Aimee Patton

A pleasantly eccentric take on politics

You know those moments when you realize you have become your mother?  Or if you are a guy, the moment you turn into your father?  As we age, we all have them.  Whether it’s in a parenting moment, or commenting on “young people these days” there comes a time when we all become our parents.  Well, today I took it one step further and realized that today I became my grandmother.

Now, I did not have a traditional grandma.  My grandmother didn’t sew, cook, knit or do any other traditional grandmotherly things.  She swore like a sailor, smoked like a chimney, drank a ton of scotch and never backed away from a great dirty joke.  In her prime, she had fire engine red lips and jet black hair and was a career woman before feminism was even a word.  As modern as she was, she was very much of the generation that any complaint one had with a retailer, grocer, dry cleaners, air carrier, etc. could be solved with a “strongly worded letter”.  I think it was their generation, but all was right in the world if they could funnel all of their anger for what ever wronged them into a “strongly worded letter”.

Example, grandma moved to a retirement community in Arizona, you know the kind where you can get everywhere by golf cart. She left her city of birth that was very Jewish, so Jewish in fact that during Christmas there was really no Christmas light to be found.  So here she was in the desert.  One particular day she went looking with me for Rosh Hashanah cards to send out for the Jewish New Year.  She goes into a party store and asked them if they have any.  The staff looks at her as if she had just got off the boat at Ellis Island and was checking in from Eastern Europe circa 1890.

“Is that a specialty card?” asks the staff.

“A speciality card?” grandma replies.  “No, it’s the Jewish New Year cards.”

“Oh yeah, those are at the back of the store.” said the innocent staff.

“WHAT?  What is this 1955 and we are the blacks in Alabama trying to ride the bus?  What do you mean at the back of the store?” yells my grandmother.
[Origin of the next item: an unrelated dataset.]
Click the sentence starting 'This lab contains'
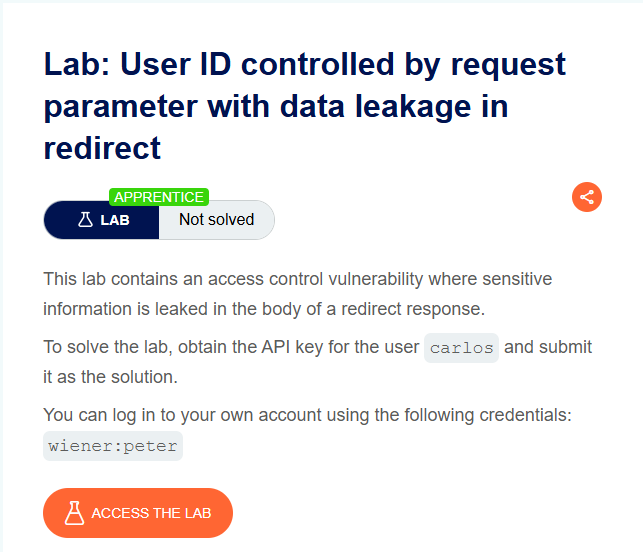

At that moment I thought if a hole could be created spontaneously where I was standing and the Earth swallow me up that would be a great time.  Of course, it didn’t.  I tell my grandmother that Moses spent a long time getting our tribe out of the desert and we are reminded of that fact every Passover.  This being the case, just because our tribe likes to play year round golf and has found another desert to do so doesn’t mean the whole area needs to accommodate our people with a Rosh Hashanah card display to rival the Birthday Section.  It doesn’t mean they don’t love us, just means that their request for Jewish New Year cards is probably pretty low.  No need to cause a scene.  This got me a one way ticket to sit in the car and wait for her outside.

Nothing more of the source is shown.